• [Requirement]: Copy exactly the lines from the one containing "The image size is (289, 109)." through the last line of the records below, both included, and leave out the pictures.

── Supplied information ──

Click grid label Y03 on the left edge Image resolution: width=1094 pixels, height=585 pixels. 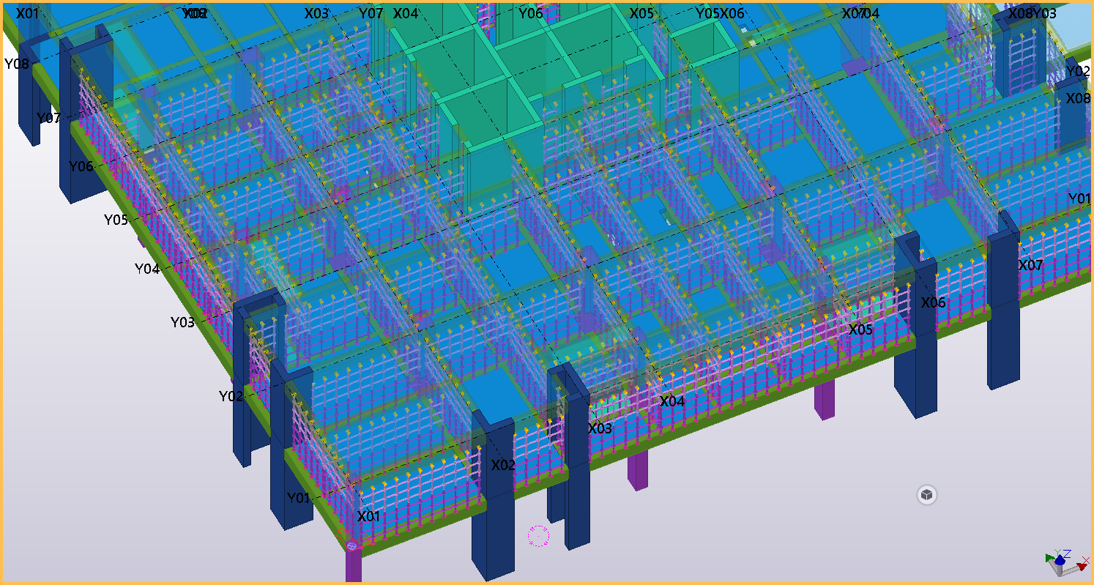pyautogui.click(x=182, y=322)
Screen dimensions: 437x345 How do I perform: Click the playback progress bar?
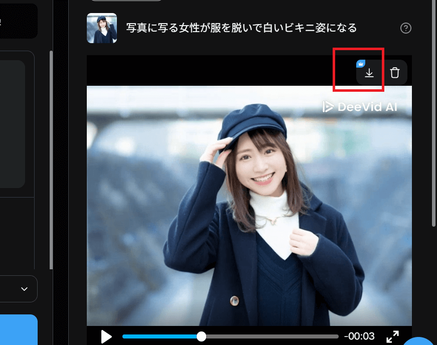(x=231, y=336)
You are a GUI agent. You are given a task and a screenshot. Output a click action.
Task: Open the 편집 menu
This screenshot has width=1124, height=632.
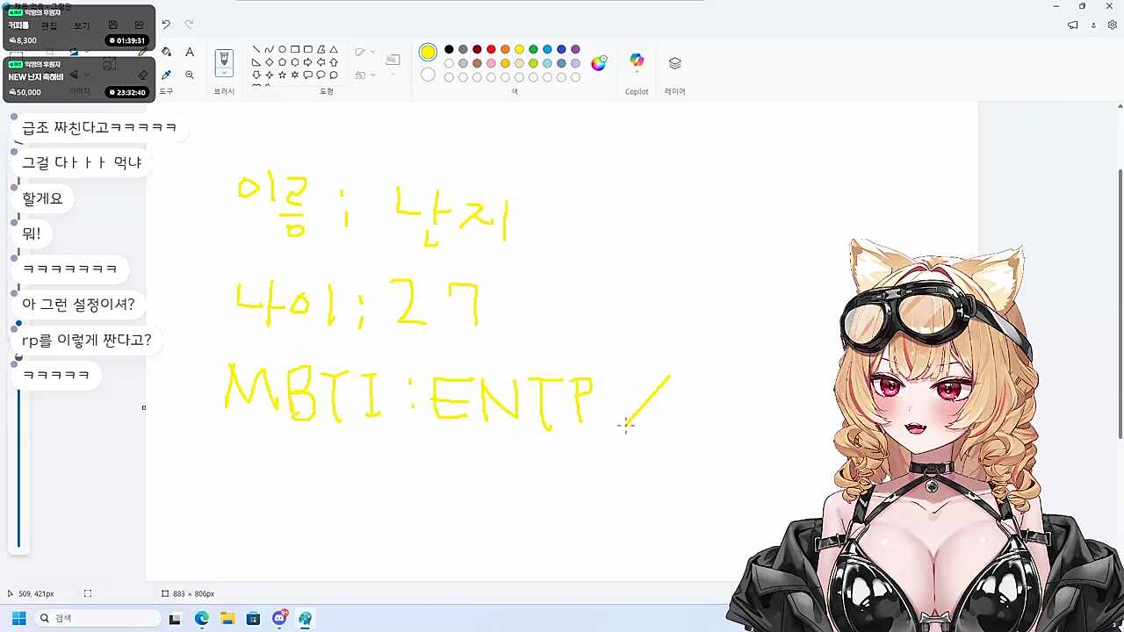[x=49, y=25]
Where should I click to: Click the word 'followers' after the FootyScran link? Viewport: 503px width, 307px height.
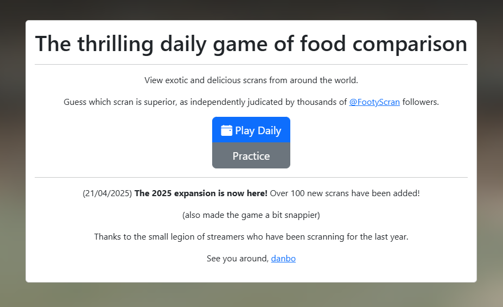[x=421, y=102]
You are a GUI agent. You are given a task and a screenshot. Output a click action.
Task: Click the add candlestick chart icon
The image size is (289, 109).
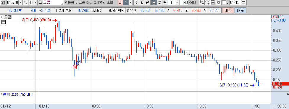tap(202, 3)
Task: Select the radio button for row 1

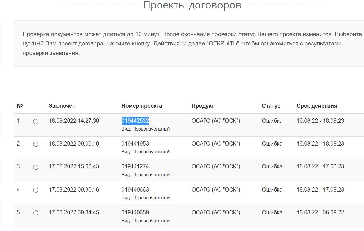Action: click(36, 122)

───

• [Output below]:
The image size is (289, 109).
tap(202, 3)
Task: Select the radio button for row 1

Action: click(36, 122)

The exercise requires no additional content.